ボーカルはいささかよれっとして時には情けない感じを振りまくが、それも芸風なのかも。楽器演奏の実力たるや、素晴らしい。インストルメンタルのみを全面的に収録したアルバムは数多くないことは解っているのだが、手当り次第に聴いているうちに、こういうアルバムにも出会ってしまう。
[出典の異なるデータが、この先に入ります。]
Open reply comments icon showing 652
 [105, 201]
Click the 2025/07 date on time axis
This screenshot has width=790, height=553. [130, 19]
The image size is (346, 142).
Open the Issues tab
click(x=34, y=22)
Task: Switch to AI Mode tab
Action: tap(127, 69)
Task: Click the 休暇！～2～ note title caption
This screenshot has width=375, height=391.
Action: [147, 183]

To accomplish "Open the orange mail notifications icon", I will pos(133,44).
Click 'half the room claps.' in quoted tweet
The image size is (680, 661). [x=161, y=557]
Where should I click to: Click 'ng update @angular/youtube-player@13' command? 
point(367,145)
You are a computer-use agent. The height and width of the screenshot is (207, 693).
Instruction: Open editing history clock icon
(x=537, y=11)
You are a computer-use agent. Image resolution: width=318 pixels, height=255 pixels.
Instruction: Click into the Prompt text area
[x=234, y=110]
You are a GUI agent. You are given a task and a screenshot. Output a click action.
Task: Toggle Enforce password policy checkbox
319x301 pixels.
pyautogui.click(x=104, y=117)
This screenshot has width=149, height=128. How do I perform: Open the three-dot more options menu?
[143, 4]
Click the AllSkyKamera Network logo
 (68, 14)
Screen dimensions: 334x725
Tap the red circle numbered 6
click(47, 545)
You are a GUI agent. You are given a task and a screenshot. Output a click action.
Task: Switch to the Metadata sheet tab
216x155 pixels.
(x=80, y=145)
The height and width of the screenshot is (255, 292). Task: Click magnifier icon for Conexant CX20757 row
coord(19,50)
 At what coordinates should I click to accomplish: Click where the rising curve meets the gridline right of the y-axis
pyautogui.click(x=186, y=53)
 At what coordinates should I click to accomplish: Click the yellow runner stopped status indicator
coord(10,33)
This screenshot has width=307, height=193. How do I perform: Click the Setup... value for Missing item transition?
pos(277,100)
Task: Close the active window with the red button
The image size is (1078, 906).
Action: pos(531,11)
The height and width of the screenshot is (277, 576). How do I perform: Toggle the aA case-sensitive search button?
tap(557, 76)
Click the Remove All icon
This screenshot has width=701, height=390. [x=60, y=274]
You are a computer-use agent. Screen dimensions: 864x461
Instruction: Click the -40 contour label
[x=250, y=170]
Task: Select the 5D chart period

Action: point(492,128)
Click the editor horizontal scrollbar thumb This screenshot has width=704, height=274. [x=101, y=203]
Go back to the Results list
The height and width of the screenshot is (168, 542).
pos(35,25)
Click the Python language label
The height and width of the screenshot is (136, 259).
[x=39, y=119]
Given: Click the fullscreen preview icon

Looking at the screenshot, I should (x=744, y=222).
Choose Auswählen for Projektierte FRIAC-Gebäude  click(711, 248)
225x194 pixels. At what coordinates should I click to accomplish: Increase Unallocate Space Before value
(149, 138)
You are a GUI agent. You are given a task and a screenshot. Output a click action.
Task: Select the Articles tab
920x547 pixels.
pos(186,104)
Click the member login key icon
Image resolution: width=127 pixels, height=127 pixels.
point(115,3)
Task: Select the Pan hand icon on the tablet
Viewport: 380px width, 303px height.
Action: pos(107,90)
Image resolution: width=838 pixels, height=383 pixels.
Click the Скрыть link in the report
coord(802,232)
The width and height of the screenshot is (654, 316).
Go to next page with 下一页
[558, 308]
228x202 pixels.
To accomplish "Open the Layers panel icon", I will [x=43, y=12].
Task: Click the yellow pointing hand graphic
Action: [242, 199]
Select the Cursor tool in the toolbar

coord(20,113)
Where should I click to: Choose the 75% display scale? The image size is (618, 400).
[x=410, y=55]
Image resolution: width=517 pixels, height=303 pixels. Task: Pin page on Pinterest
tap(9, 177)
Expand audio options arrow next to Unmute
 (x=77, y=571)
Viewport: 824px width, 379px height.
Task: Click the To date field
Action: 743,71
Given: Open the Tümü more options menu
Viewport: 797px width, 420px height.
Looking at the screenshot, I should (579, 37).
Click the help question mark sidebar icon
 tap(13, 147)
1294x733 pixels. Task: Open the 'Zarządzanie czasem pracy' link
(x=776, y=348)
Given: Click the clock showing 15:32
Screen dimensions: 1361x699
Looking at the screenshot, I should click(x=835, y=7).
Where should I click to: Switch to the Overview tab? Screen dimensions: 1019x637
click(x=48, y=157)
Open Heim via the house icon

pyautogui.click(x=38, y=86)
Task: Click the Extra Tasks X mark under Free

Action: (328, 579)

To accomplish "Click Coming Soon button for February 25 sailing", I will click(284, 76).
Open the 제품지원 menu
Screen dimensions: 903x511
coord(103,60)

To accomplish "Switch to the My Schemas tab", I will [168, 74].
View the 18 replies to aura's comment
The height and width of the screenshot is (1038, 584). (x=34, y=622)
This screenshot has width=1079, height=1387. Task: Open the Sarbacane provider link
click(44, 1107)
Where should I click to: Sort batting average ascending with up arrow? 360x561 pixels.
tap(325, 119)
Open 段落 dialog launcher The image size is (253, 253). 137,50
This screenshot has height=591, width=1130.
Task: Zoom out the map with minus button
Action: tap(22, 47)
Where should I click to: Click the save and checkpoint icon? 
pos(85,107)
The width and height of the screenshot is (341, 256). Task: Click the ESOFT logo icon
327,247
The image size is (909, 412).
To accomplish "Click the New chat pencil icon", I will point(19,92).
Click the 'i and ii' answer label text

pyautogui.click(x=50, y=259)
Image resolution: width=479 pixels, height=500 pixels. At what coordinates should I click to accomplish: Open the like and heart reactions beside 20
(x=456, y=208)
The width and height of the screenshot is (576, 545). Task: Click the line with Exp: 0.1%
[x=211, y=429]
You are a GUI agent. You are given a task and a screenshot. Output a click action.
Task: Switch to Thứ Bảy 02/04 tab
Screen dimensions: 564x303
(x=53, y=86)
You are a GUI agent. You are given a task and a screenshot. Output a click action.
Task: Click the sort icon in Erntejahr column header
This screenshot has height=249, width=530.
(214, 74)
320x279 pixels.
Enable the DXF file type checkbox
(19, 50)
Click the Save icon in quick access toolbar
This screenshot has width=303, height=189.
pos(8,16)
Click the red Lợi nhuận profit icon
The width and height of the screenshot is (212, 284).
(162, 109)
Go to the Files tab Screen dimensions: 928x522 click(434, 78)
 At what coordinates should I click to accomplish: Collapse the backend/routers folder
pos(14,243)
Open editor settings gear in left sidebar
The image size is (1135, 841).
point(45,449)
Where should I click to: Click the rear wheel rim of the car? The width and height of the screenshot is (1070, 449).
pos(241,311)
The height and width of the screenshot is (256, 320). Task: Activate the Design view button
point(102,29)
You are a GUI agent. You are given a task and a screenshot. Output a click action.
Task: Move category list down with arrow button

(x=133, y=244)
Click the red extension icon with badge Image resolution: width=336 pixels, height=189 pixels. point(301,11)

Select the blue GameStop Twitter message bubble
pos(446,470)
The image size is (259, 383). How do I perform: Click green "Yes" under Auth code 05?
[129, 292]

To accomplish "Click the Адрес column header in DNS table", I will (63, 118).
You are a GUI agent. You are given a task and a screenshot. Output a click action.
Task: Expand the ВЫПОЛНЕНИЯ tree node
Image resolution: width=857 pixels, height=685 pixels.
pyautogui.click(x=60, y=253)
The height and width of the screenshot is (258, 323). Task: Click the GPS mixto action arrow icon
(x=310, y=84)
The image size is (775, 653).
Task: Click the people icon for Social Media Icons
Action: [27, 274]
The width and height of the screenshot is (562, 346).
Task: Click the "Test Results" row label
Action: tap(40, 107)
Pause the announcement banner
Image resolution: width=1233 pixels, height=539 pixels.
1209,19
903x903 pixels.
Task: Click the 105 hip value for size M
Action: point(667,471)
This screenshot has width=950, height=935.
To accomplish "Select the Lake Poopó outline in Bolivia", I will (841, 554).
「Jitterbug Waltz」の素晴らしさは言うまでもないが、ホーマーのしゃべりのうしろでジェスロがさらっと弾いている「日曜はダメよ」の軽さとか、そのままメドレーでつなぐジャズ小唄風にして二人でハモる「Rain」とか、バカテクを披露する「Crazy Mixed Up Song」などに思わず悶絶した。(大江田信)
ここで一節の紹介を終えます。